Image: Cancan Chu/Getty Images



More than 4,000 Chinese citizens have applied to be porn watchdogs, or "sexual content appraisers," as Internet companies create new jobs to comply with a new government crackdown on Internet pornography.


The job description requires porn watchdogs to be between the ages of 20 and 35; they can be male or female, and receive compensation for up to $32,000 a year, Want China Times reported. These new jobs have been created by Chinese Internet companies like Baidu, Tencent and Kingsoft in an attempt to better comply with the government's latest crackdown part of new so-called "Clean Internet Campaign 2014."



The job includes evaluating pictures, videos and other kinds of content online to determine if it runs afoul of the new regulations, which outlaws not just porn but also erotic or sexually suggestive content, such as young women or even cartoons wearing sleeveless shirts, shorts or bikinis.


But the job isn't necessarily as fun as it might sound.
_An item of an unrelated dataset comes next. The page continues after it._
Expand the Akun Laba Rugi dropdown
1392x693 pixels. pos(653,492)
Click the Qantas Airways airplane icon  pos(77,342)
"When I do the appraisal, all I am thinking about is whether the content meets the standards for sexual content, or whether the content in the video or disc is publicly advertising sex, or showing sex," said Liu Chunqi, a police officer who works as a porn watchdog in the city of Harbin, according to The Hollywood Reporter . "Some people think it’s just watching porn, but it’s not. Sometimes it makes me throw up."
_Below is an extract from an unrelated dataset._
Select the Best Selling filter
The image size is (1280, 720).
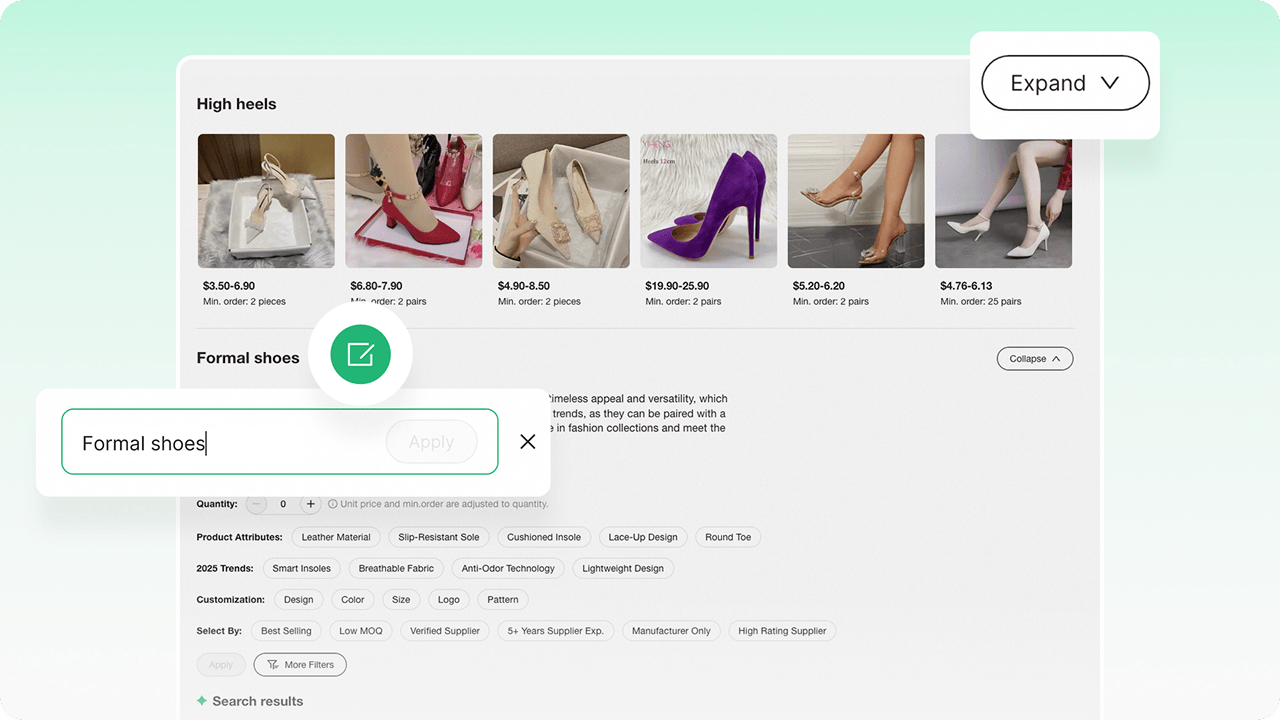[x=286, y=631]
The Chinese government has already shut down numerous websites as part of the the anti-porn campaign, which experts believe is just another attempt from the Chinese government to control the Internet.
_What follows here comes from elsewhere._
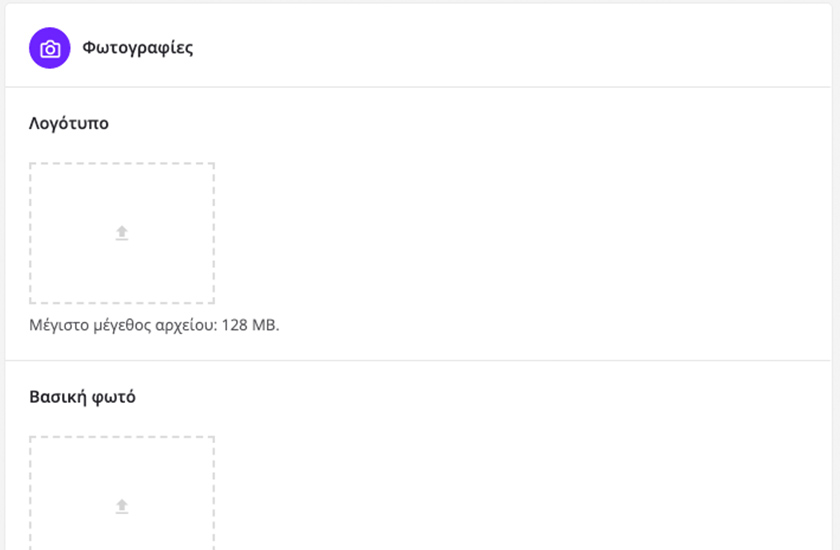Viewport: 840px width, 550px height.
Task: Click the upload arrow in Λογότυπο box
Action: tap(122, 233)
Websites or portals can also receive large fines if they allow pornographic content within their services.


Last week, Chinese authorities fined the Internet giant Sina, which owns Sina Weibo (a.k.a. "China's Twitter"), for hosting "unhealthy and indecent content." The company received a fine of 5.1 million yuan ($815,038), according to Reuters.


The government also stripped Sina of some online publication licenses, which experts feared could happen under the new anti-porn regulations.


Michael Carbone, the manager of tech policy and programs at human rights organization Access, and an expert in China's Internet freedom issues, previously told Mashable that China's new crackdown on porn would establish "easy political justifications to take down websites and revoke licenses to operate."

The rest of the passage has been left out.